— start of Excerpt provided —

My resonse wasn't intended to play it safe. It was intended to be prudent-- we must recognize what we don't know. If Kelly were looking to expand his business in this direction, it would be one thing, but he hasn't indicated that.

One of the big reasons I think it is prudent to run is the question of how to price the job. In similar situations I've thought I padded the bid to the extreme, only to learn that I hadn't. By then it was too late. There are too many unknowns for me to be comfortable.

Brian Phillips


----------



## tsunamicontract (May 3, 2008)

Brian said:


> There are plenty of houses to paint. I don't think we need to be running around looking to paint everything. I certainly wouldn't want to start painting automobiles.


Brian, I can always count on you to make a good point. 
I guess Kelly would need to decide if this is a service they may like to offer, and if there is a market for it that would make it worthwhile. If there are no other contractors offering this service in Kelly's area, it might be something to consider; as a one man show, is it practical to expand the services offered? So I guess it would be up to Kelly then which way they would want to go with their business.

— end of Excerpt provided —
— start of Provided data —

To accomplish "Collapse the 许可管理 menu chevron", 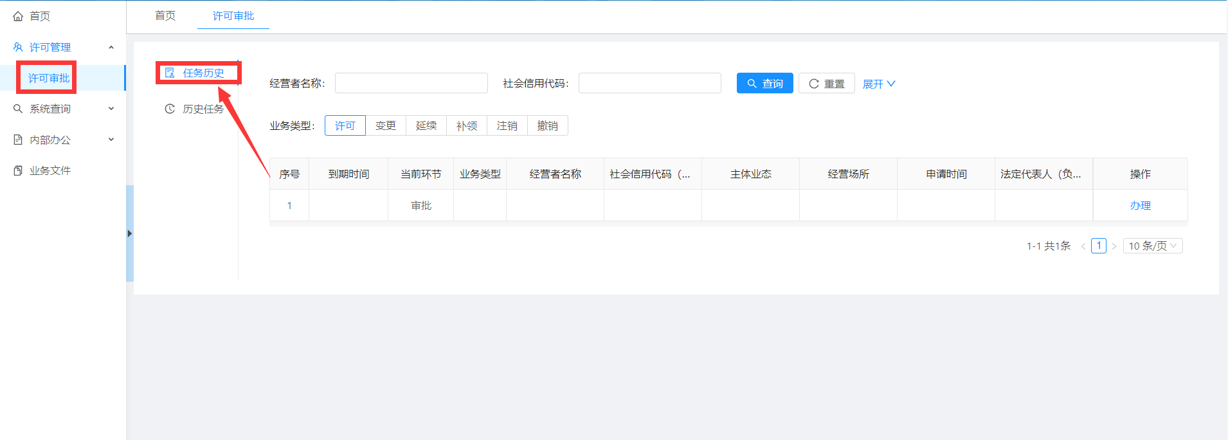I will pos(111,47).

— end of Provided data —
— start of Provided data —

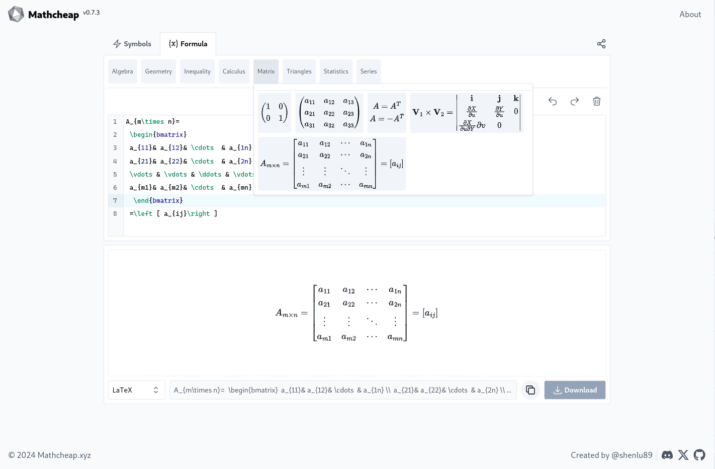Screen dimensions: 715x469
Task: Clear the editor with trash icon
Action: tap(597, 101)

— end of Provided data —

**Exercise brief**
Answer these questions about the forum excerpt:
1. What does Brian Phillips say his response was intended to be instead of playing it safe?
2. What does the quoted passage say Brian certainly wouldn't want to start painting?
3. On what date did tsunamicontract post the reply?

**Solution to this task**
1. Prudent.
2. Automobiles.
3. May 3, 2008.